◆ **Prompt**: Could you repeat the records below exactly, leaving the pictures out?

◆ **Records shown**:

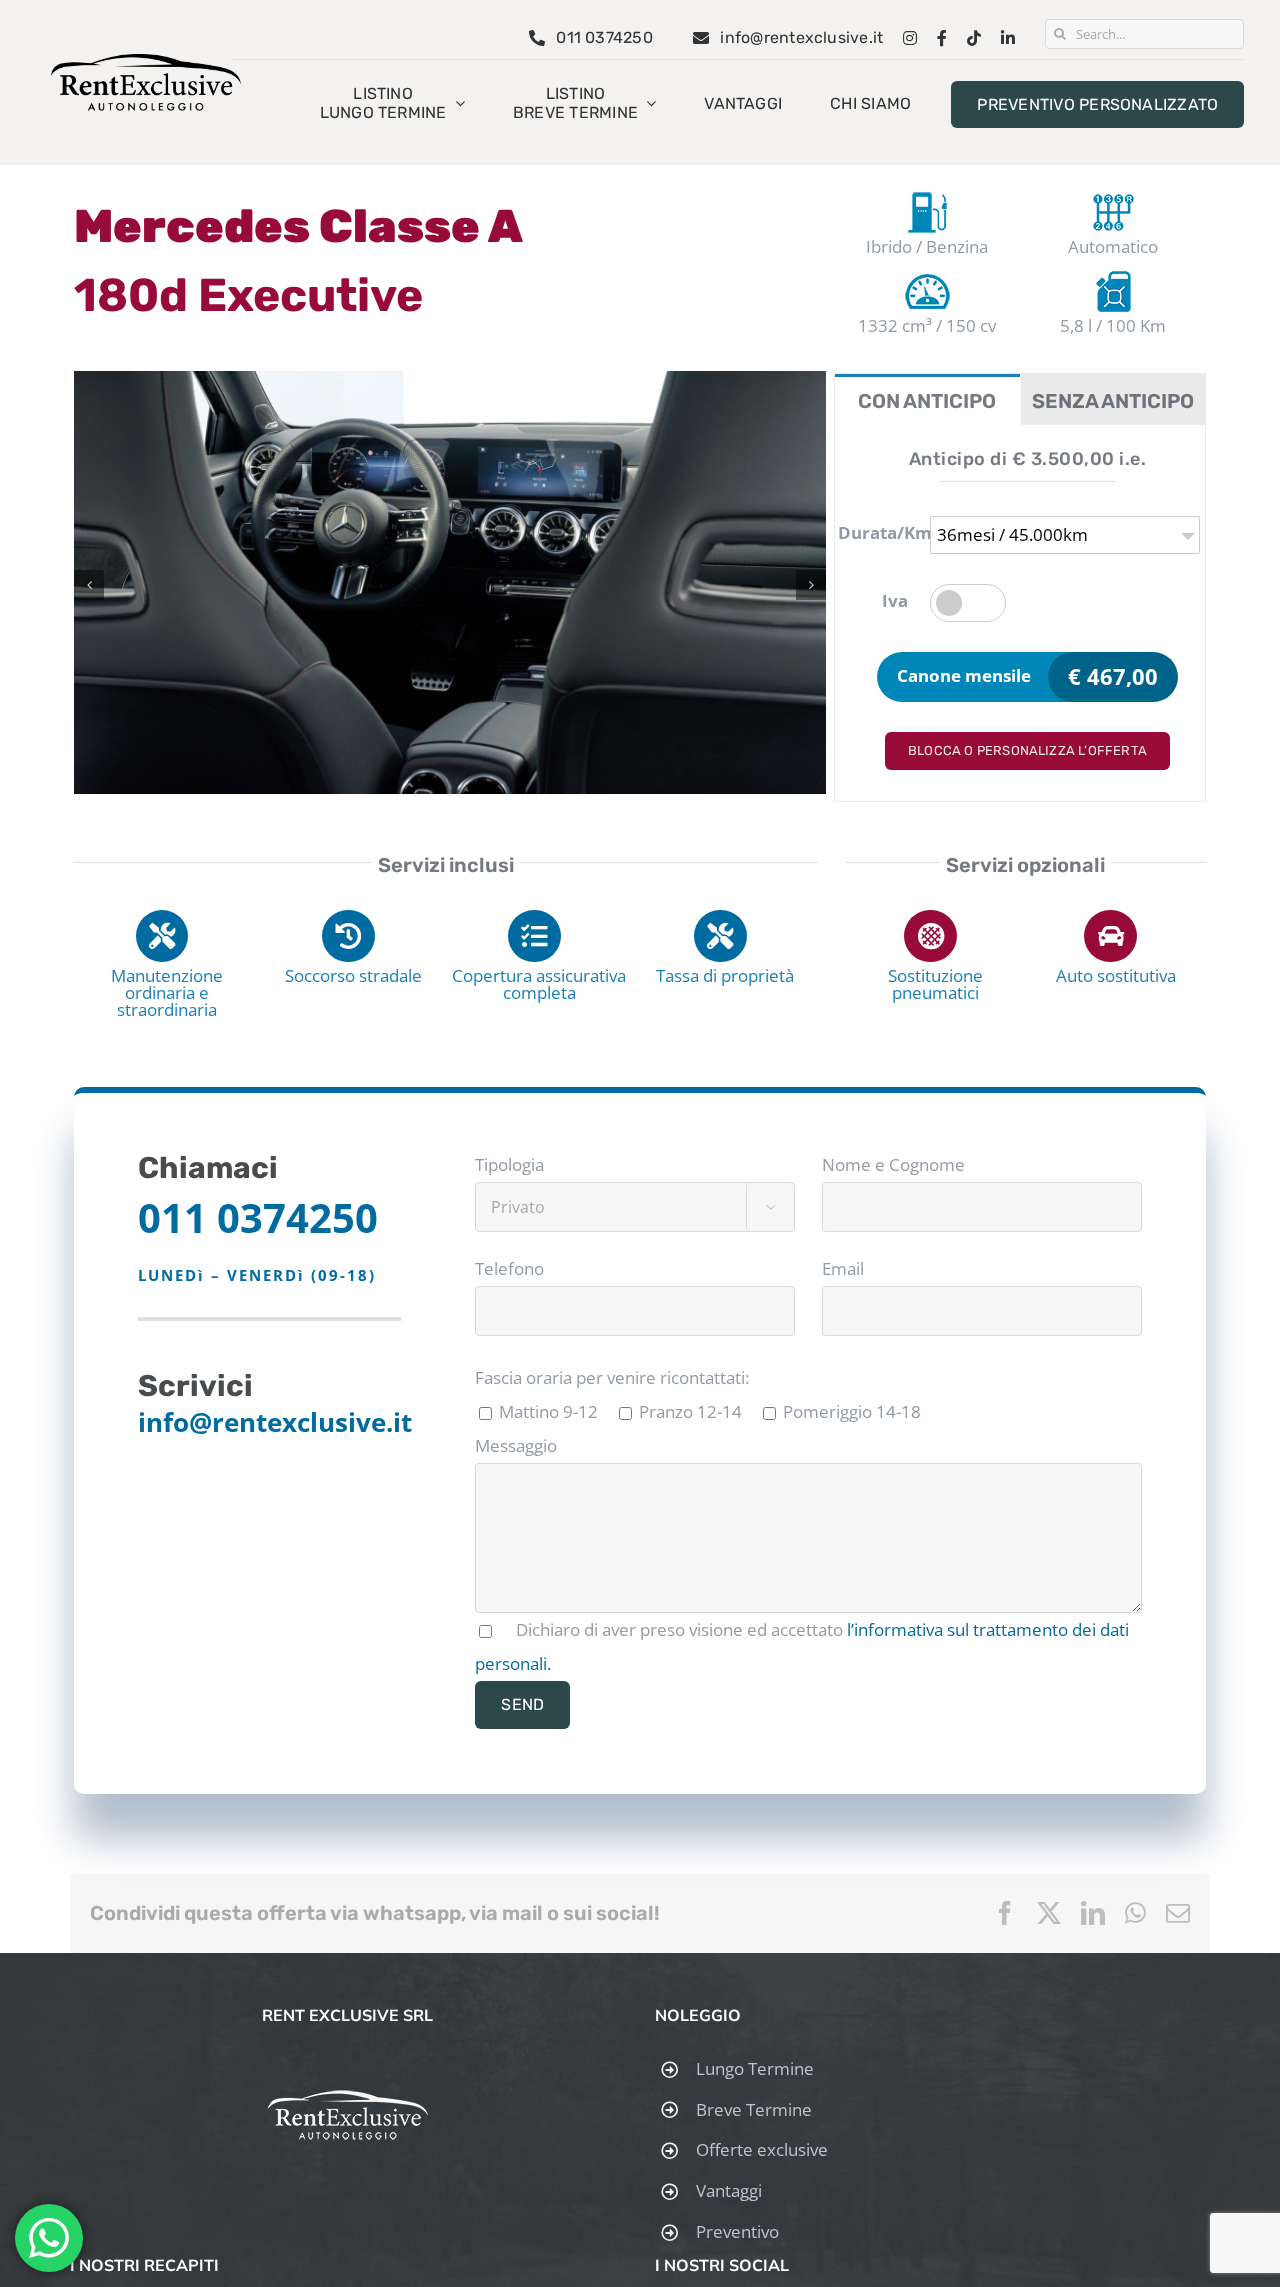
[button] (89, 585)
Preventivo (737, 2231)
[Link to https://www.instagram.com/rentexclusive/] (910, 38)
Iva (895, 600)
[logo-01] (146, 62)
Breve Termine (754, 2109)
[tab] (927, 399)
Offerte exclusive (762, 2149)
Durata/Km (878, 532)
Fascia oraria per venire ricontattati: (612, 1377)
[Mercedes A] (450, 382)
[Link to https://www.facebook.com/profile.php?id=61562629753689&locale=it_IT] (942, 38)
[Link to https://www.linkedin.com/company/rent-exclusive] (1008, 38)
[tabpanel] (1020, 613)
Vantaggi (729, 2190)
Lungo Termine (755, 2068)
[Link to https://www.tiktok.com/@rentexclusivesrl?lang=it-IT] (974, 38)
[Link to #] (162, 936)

◆ **Reply to the exercise**:
[button] (89, 585)
Preventivo (737, 2231)
[Link to https://www.instagram.com/rentexclusive/] (910, 38)
Iva (895, 600)
[logo-01] (146, 62)
Breve Termine (754, 2109)
[tab] (927, 399)
Offerte exclusive (762, 2149)
Durata/Km (878, 532)
Fascia oraria per venire ricontattati: (612, 1377)
[Mercedes A] (450, 382)
[Link to https://www.facebook.com/profile.php?id=61562629753689&locale=it_IT] (942, 38)
[Link to https://www.linkedin.com/company/rent-exclusive] (1008, 38)
[tabpanel] (1020, 613)
Vantaggi (729, 2190)
Lungo Termine (755, 2068)
[Link to https://www.tiktok.com/@rentexclusivesrl?lang=it-IT] (974, 38)
[Link to #] (162, 936)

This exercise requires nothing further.